■ ASSIGNED TASK:
Extract the entries in their exact form.

■ SUPPLIED INFORMATION:

=== Begin Enclosure ===

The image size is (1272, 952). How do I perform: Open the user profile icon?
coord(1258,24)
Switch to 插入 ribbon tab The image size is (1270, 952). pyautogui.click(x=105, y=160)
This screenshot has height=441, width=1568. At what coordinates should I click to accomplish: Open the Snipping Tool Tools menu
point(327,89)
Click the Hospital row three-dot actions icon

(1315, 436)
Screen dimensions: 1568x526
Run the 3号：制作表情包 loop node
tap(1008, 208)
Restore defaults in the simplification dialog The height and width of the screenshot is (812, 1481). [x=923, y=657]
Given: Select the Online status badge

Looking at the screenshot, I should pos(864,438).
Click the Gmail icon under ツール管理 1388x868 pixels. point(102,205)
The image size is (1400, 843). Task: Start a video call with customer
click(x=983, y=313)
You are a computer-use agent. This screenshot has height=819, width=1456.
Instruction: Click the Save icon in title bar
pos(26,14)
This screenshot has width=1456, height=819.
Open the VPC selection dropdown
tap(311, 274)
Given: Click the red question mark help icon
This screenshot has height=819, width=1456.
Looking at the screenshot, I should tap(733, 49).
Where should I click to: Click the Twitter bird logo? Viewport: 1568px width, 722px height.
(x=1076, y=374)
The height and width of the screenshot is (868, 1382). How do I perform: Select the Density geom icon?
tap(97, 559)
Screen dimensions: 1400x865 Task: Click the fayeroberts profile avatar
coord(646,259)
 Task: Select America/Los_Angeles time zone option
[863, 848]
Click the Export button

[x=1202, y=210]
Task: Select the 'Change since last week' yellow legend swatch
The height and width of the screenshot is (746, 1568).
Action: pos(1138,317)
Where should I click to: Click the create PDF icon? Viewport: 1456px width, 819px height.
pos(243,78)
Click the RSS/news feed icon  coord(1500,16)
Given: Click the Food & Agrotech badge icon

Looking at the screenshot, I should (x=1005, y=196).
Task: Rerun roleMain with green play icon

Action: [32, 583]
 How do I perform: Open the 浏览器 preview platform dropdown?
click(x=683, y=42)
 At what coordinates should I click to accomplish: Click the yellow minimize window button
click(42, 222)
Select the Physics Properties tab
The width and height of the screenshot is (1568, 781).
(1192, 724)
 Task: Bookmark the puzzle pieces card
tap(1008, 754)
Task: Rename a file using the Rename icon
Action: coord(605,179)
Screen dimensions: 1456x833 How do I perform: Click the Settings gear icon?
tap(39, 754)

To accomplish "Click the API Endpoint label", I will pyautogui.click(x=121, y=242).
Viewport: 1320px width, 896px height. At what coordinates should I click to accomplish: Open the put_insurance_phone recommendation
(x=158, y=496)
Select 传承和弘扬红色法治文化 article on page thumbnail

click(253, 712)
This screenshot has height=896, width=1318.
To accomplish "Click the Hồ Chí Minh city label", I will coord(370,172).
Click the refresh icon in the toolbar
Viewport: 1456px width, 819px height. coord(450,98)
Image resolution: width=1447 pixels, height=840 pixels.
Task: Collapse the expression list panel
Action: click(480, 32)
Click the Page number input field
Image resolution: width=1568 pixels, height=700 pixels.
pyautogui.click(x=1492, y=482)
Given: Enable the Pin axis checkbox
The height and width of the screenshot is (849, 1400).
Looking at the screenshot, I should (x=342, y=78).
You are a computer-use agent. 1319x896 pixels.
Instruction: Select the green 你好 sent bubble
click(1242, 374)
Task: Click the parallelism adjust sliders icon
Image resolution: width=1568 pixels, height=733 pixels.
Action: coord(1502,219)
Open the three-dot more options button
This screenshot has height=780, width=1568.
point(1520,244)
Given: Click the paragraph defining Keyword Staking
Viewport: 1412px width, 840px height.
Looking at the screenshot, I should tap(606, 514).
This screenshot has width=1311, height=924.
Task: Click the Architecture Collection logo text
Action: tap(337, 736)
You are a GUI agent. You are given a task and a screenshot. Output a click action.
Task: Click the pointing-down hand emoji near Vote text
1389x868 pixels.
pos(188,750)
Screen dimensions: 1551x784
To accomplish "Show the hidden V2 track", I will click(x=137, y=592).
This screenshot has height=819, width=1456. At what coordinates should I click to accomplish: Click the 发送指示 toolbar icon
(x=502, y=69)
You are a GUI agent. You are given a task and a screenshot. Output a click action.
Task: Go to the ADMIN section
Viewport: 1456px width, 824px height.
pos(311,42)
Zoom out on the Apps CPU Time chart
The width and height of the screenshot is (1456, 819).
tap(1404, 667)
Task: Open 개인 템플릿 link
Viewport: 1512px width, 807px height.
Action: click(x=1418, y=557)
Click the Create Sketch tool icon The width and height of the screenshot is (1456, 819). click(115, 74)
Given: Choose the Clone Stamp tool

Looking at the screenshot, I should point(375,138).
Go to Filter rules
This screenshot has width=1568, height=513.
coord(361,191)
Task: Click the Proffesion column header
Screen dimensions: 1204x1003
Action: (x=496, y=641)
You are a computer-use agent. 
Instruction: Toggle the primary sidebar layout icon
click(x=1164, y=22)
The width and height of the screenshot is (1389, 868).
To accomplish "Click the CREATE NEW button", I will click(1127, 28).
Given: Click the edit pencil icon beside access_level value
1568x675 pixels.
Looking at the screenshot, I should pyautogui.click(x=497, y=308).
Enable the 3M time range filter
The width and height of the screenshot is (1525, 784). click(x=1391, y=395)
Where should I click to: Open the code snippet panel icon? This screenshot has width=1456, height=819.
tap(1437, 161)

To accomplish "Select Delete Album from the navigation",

=== End Enclosure ===

■ SOLUTION TO THE PROBLEM:
The image size is (1272, 952). How do I perform: Open the user profile icon?
coord(1258,24)
Switch to 插入 ribbon tab The image size is (1270, 952). pyautogui.click(x=105, y=160)
This screenshot has height=441, width=1568. At what coordinates should I click to accomplish: Open the Snipping Tool Tools menu
point(327,89)
Click the Hospital row three-dot actions icon

(1315, 436)
Screen dimensions: 1568x526
Run the 3号：制作表情包 loop node
tap(1008, 208)
Restore defaults in the simplification dialog The height and width of the screenshot is (812, 1481). [x=923, y=657]
Given: Select the Online status badge

Looking at the screenshot, I should pos(864,438).
Click the Gmail icon under ツール管理 1388x868 pixels. point(102,205)
The image size is (1400, 843). Task: Start a video call with customer
click(x=983, y=313)
You are a computer-use agent. This screenshot has height=819, width=1456.
Instruction: Click the Save icon in title bar
pos(26,14)
This screenshot has width=1456, height=819.
Open the VPC selection dropdown
tap(311, 274)
Given: Click the red question mark help icon
This screenshot has height=819, width=1456.
Looking at the screenshot, I should tap(733, 49).
Where should I click to: Click the Twitter bird logo? Viewport: 1568px width, 722px height.
(x=1076, y=374)
The height and width of the screenshot is (868, 1382). How do I perform: Select the Density geom icon?
tap(97, 559)
Screen dimensions: 1400x865 Task: Click the fayeroberts profile avatar
coord(646,259)
 Task: Select America/Los_Angeles time zone option
[863, 848]
Click the Export button

[x=1202, y=210]
Task: Select the 'Change since last week' yellow legend swatch
The height and width of the screenshot is (746, 1568).
Action: pos(1138,317)
Where should I click to: Click the create PDF icon? Viewport: 1456px width, 819px height.
pos(243,78)
Click the RSS/news feed icon  coord(1500,16)
Given: Click the Food & Agrotech badge icon

Looking at the screenshot, I should (x=1005, y=196).
Task: Rerun roleMain with green play icon

Action: [32, 583]
 How do I perform: Open the 浏览器 preview platform dropdown?
click(x=683, y=42)
 At what coordinates should I click to accomplish: Click the yellow minimize window button
click(42, 222)
Select the Physics Properties tab
The width and height of the screenshot is (1568, 781).
(1192, 724)
 Task: Bookmark the puzzle pieces card
tap(1008, 754)
Task: Rename a file using the Rename icon
Action: coord(605,179)
Screen dimensions: 1456x833 How do I perform: Click the Settings gear icon?
tap(39, 754)

To accomplish "Click the API Endpoint label", I will pyautogui.click(x=121, y=242).
Viewport: 1320px width, 896px height. At what coordinates should I click to accomplish: Open the put_insurance_phone recommendation
(x=158, y=496)
Select 传承和弘扬红色法治文化 article on page thumbnail

click(253, 712)
This screenshot has height=896, width=1318.
To accomplish "Click the Hồ Chí Minh city label", I will coord(370,172).
Click the refresh icon in the toolbar
Viewport: 1456px width, 819px height. coord(450,98)
Image resolution: width=1447 pixels, height=840 pixels.
Task: Collapse the expression list panel
Action: click(480, 32)
Click the Page number input field
Image resolution: width=1568 pixels, height=700 pixels.
pyautogui.click(x=1492, y=482)
Given: Enable the Pin axis checkbox
The height and width of the screenshot is (849, 1400).
Looking at the screenshot, I should (x=342, y=78).
You are a computer-use agent. 1319x896 pixels.
Instruction: Select the green 你好 sent bubble
click(1242, 374)
Task: Click the parallelism adjust sliders icon
Image resolution: width=1568 pixels, height=733 pixels.
Action: coord(1502,219)
Open the three-dot more options button
This screenshot has height=780, width=1568.
point(1520,244)
Given: Click the paragraph defining Keyword Staking
Viewport: 1412px width, 840px height.
Looking at the screenshot, I should tap(606, 514).
This screenshot has width=1311, height=924.
Task: Click the Architecture Collection logo text
Action: tap(337, 736)
You are a GUI agent. You are given a task and a screenshot. Output a click action.
Task: Click the pointing-down hand emoji near Vote text
1389x868 pixels.
pos(188,750)
Screen dimensions: 1551x784
To accomplish "Show the hidden V2 track", I will click(x=137, y=592).
This screenshot has height=819, width=1456. At what coordinates should I click to accomplish: Click the 发送指示 toolbar icon
(x=502, y=69)
You are a GUI agent. You are given a task and a screenshot. Output a click action.
Task: Go to the ADMIN section
Viewport: 1456px width, 824px height.
pos(311,42)
Zoom out on the Apps CPU Time chart
The width and height of the screenshot is (1456, 819).
tap(1404, 667)
Task: Open 개인 템플릿 link
Viewport: 1512px width, 807px height.
Action: click(x=1418, y=557)
Click the Create Sketch tool icon The width and height of the screenshot is (1456, 819). click(115, 74)
Given: Choose the Clone Stamp tool

Looking at the screenshot, I should point(375,138).
Go to Filter rules
This screenshot has width=1568, height=513.
coord(361,191)
Task: Click the Proffesion column header
Screen dimensions: 1204x1003
Action: (x=496, y=641)
You are a computer-use agent. 
Instruction: Toggle the primary sidebar layout icon
click(x=1164, y=22)
The width and height of the screenshot is (1389, 868).
To accomplish "Click the CREATE NEW button", I will click(1127, 28).
Given: Click the edit pencil icon beside access_level value
1568x675 pixels.
Looking at the screenshot, I should pyautogui.click(x=497, y=308).
Enable the 3M time range filter
The width and height of the screenshot is (1525, 784). click(x=1391, y=395)
Where should I click to: Open the code snippet panel icon? This screenshot has width=1456, height=819.
tap(1437, 161)

To accomplish "Select Delete Album from the navigation",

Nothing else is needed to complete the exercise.